# ASSIGNMENT
Find the line containing "OPTISUD 3° TAPPA". Retype it and every line after it through the end of the entries, exactly as written, with nothing added.

# PROVIDED DATA
------------------------------------------------------------------------

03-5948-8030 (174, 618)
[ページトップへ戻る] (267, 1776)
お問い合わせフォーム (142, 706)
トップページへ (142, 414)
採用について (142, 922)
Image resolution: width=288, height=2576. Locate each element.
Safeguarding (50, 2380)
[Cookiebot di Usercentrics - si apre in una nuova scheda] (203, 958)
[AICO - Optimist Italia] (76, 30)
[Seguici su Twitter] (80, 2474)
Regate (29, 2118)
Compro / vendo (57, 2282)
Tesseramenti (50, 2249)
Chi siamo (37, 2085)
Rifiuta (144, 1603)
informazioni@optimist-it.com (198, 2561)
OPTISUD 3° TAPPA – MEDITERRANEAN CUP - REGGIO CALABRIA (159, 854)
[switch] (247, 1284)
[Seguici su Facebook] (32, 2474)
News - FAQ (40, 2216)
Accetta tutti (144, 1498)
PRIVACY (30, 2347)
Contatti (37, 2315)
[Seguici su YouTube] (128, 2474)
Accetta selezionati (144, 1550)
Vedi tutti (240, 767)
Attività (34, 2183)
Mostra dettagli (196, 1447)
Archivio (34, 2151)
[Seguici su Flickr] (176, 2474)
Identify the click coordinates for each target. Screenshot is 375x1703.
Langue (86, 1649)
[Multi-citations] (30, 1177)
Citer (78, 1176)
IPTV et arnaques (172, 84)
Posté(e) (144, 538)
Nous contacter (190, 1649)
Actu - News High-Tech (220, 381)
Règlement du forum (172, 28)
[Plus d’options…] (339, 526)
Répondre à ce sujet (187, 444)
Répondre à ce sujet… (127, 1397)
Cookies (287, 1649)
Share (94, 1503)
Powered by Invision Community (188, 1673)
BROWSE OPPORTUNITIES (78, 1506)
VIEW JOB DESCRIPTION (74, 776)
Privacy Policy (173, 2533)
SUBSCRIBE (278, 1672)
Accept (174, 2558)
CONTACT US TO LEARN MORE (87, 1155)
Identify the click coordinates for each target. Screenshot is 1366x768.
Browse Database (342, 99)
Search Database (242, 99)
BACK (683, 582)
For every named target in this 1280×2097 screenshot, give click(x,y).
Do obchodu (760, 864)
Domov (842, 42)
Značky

------------------------------------------------------------------------

# RESULT
OPTISUD 3° TAPPA – MEDITERRANEAN CUP - REGGIO CALABRIA (159, 854)
[switch] (247, 1284)
[Seguici su Facebook] (32, 2474)
News - FAQ (40, 2216)
Accetta tutti (144, 1498)
PRIVACY (30, 2347)
Contatti (37, 2315)
[Seguici su YouTube] (128, 2474)
Accetta selezionati (144, 1550)
Vedi tutti (240, 767)
Attività (34, 2183)
Mostra dettagli (196, 1447)
Archivio (34, 2151)
[Seguici su Flickr] (176, 2474)
Identify the click coordinates for each target. Screenshot is 375x1703.
Langue (86, 1649)
[Multi-citations] (30, 1177)
Citer (78, 1176)
IPTV et arnaques (172, 84)
Posté(e) (144, 538)
Nous contacter (190, 1649)
Actu - News High-Tech (220, 381)
Règlement du forum (172, 28)
[Plus d’options…] (339, 526)
Répondre à ce sujet (187, 444)
Répondre à ce sujet… (127, 1397)
Cookies (287, 1649)
Share (94, 1503)
Powered by Invision Community (188, 1673)
BROWSE OPPORTUNITIES (78, 1506)
VIEW JOB DESCRIPTION (74, 776)
Privacy Policy (173, 2533)
SUBSCRIBE (278, 1672)
Accept (174, 2558)
CONTACT US TO LEARN MORE (87, 1155)
Identify the click coordinates for each target. Screenshot is 1366x768.
Browse Database (342, 99)
Search Database (242, 99)
BACK (683, 582)
For every named target in this 1280×2097 screenshot, give click(x,y).
Do obchodu (760, 864)
Domov (842, 42)
Značky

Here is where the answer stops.